What this task involves: Below are records. Find each line in them that holds the word "agent" and copy it.

[Opening Source records section]

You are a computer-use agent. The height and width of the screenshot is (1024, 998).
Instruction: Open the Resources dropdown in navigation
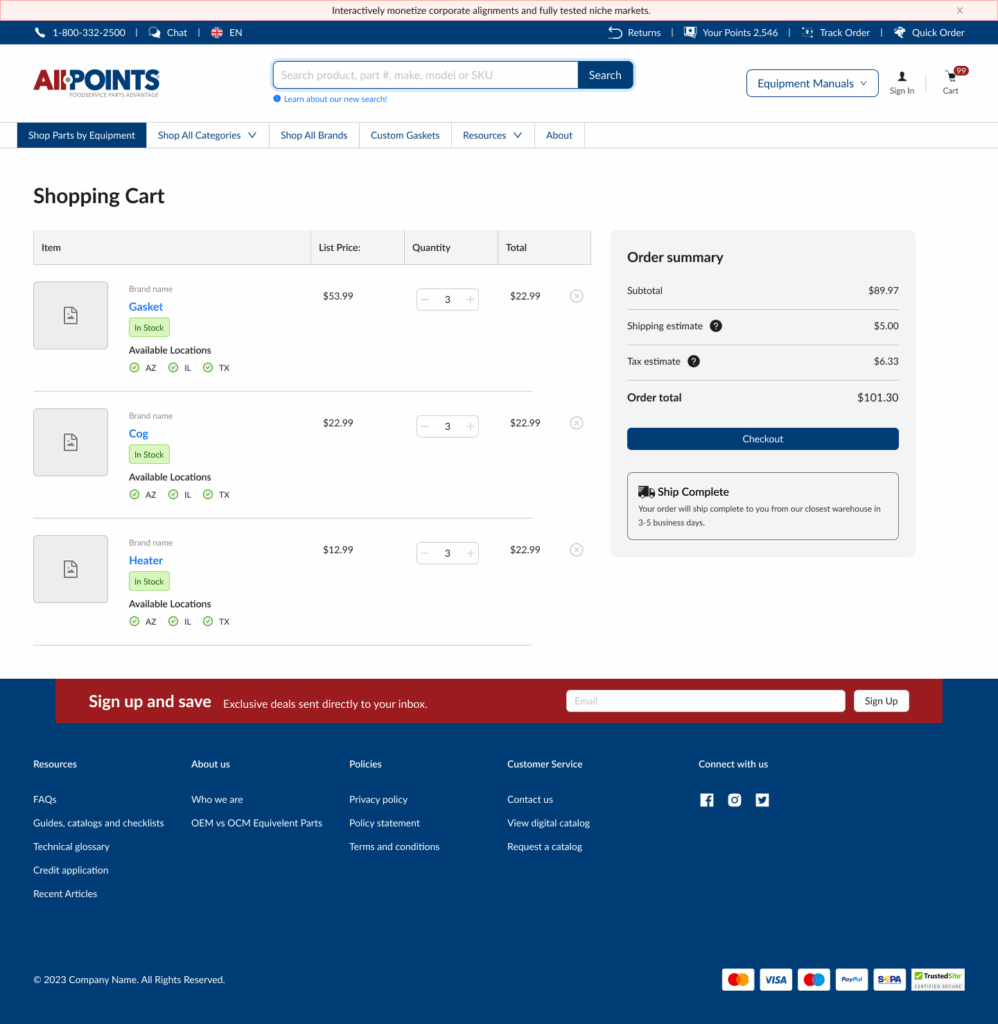[492, 135]
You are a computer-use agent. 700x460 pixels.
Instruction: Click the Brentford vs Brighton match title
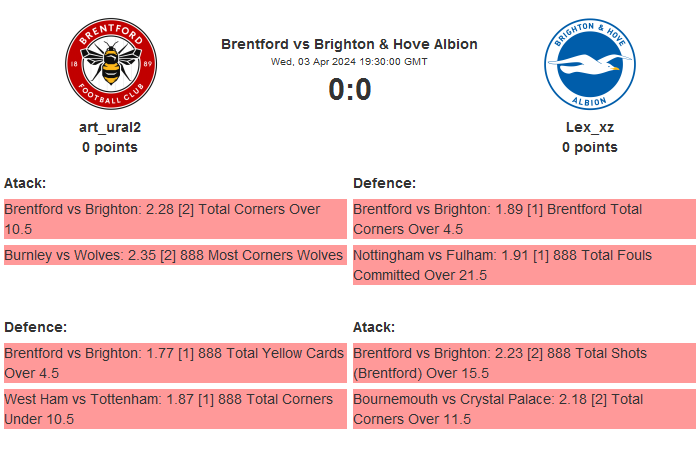click(x=349, y=44)

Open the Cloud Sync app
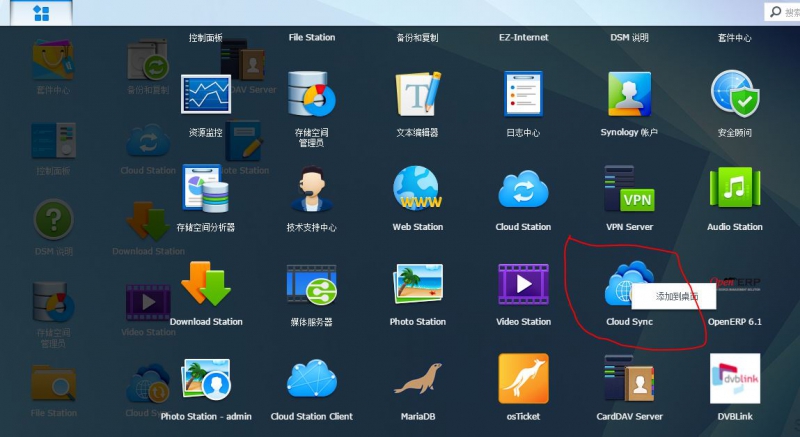(x=627, y=286)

[Closing Source records section]

Output for this exercise:
You are a computer-use agent. The height and width of the screenshot is (1024, 998).
You are a computer-use agent. 700x460 pixels.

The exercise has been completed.